Quant à l'Italie, son apparente prospérité économique n'a d'égale que la fragilité d'un équilibre politique inchangé depuis la paix de Lodi, signée en 1454. La Péninsule est divisée en une multitude de petits États, dont les cinq plus importants - les Républiques de Venise et de Florence, le duché de Milan, le royaume de Naples et les États pontificaux - sont surtout soucieux de défendre leurs intérêts particuliers et de brider la puissance de leurs voisins, quitte à faire appel au soutien de souverains « barbares ». Convaincus de leur supériorité culturelle, ils pensent pouvoir limiter les risques de telles alliances en s'aidant de subtiles combinaisons diplomatiques. C'est en particulier le cas de Ludovic Sforza, dit le More, qui entend asseoir son pouvoir dans le duché de Milan et étendre son influence en Italie grâce à l'appui de l'armée française. Par hostilité envers les souverains aragonais de Naples, Ludovic le More presse Charles VIII de passer les monts et commence à « faire sentir à ce roy, jeune de vingt-deux ans, des fumées et gloires d'Italie » (Commynes). La prise possible du royaume de Naples nourrit aussi les rêves chevaleresques de croisades contre les Turcs pour aller reconquérir Jérusalem.

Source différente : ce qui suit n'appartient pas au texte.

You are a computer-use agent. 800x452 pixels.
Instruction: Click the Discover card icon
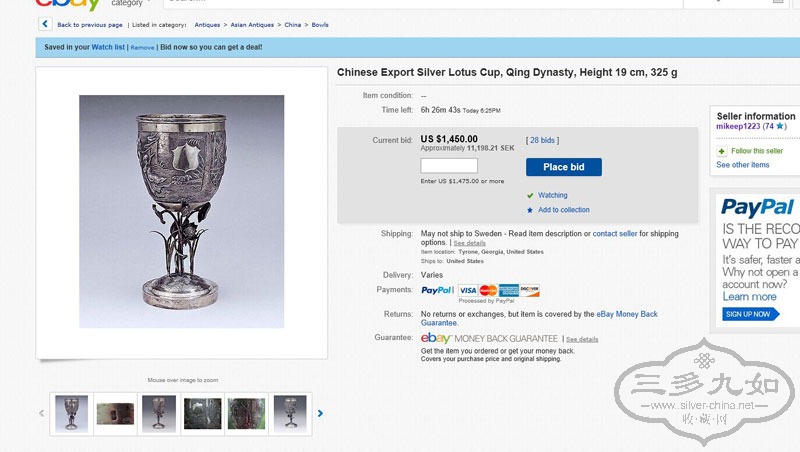click(x=529, y=290)
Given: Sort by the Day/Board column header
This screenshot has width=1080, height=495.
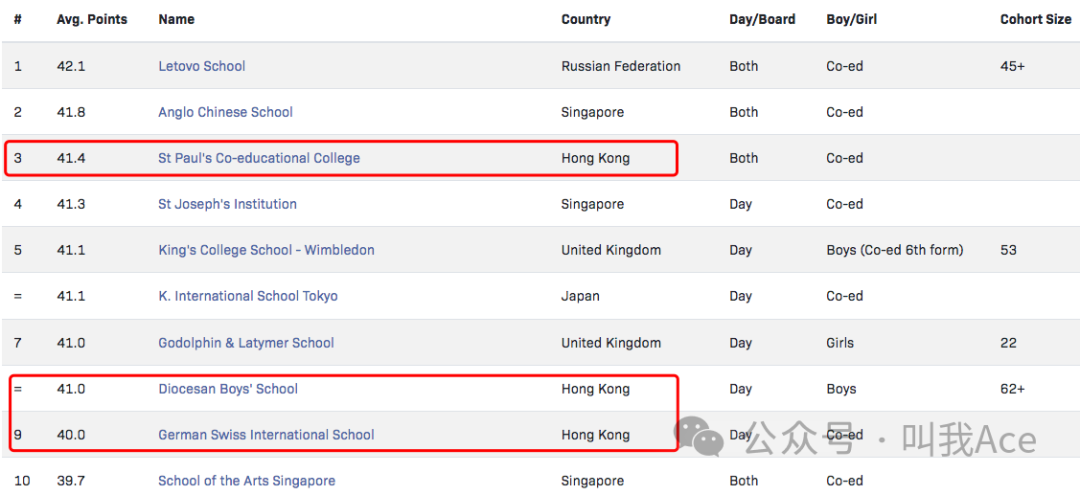Looking at the screenshot, I should pyautogui.click(x=762, y=20).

La cour de France est divisée, mais les partisans du « voyage de Naples » prennent le dessus, et, durant les premiers jours de septembre 1494, une armée de trente mille hommes franchit les Alpes pour faire valoir les droits dynastiques des Valois sur le royaume de Naples. La conquête progresse avec une rapidité déconcertante : l'avancée de l'armée n'est même pas ralentie par la puissante artillerie, car les canons sont légers et montés sur des affûts tirés par des chevaux, et non par des bœufs. La moindre tentative de résistance est impitoyablement châtiée par la mise à sac des cités rebelles et le massacre de leurs défenseurs. Violence et rapidité sont les deux aspects dominants de ces nouvelles guerres.

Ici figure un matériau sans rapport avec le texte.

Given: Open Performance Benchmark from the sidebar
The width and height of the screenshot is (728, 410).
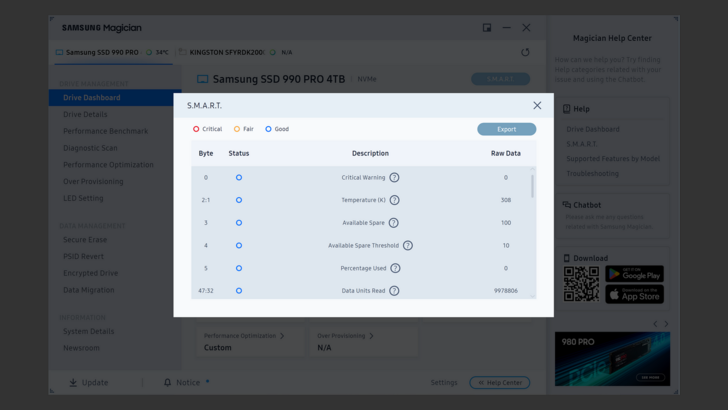Looking at the screenshot, I should 105,131.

En novembre, après quelques escarmouches en Ligurie, les Français se font ouvrir les portes de Pise, alors sous tutelle florentine, où ils sont accueillis en libérateurs. Puis ils entrent dans Florence : à cette occasion, les habitants chassent Pierre de Médicis et instaurent une république populaire, gouvernée par trois mille cinq cents citoyens et inspirée par le verbe enflammé de Savonarole. Ce dernier monte en chaire presque chaque jour pour critiquer la curie ou le pape Alexandre VI Borgia, et annoncer la prochaine réforme de la cité, de l'Église et du monde chrétien grâce à la venue d'un « nouveau Cyrus ». Celui-ci prend les traits du roi de France et alimente les derniers sursauts d'un mythe impérial prophétique. Mais l'attente apocalyptique - toute médiévale - de l'avènement de la justice et de la paix par l'entremise d'un nouvel empereur sera vite battue en brèche par les dures réalités de la guerre à outrance.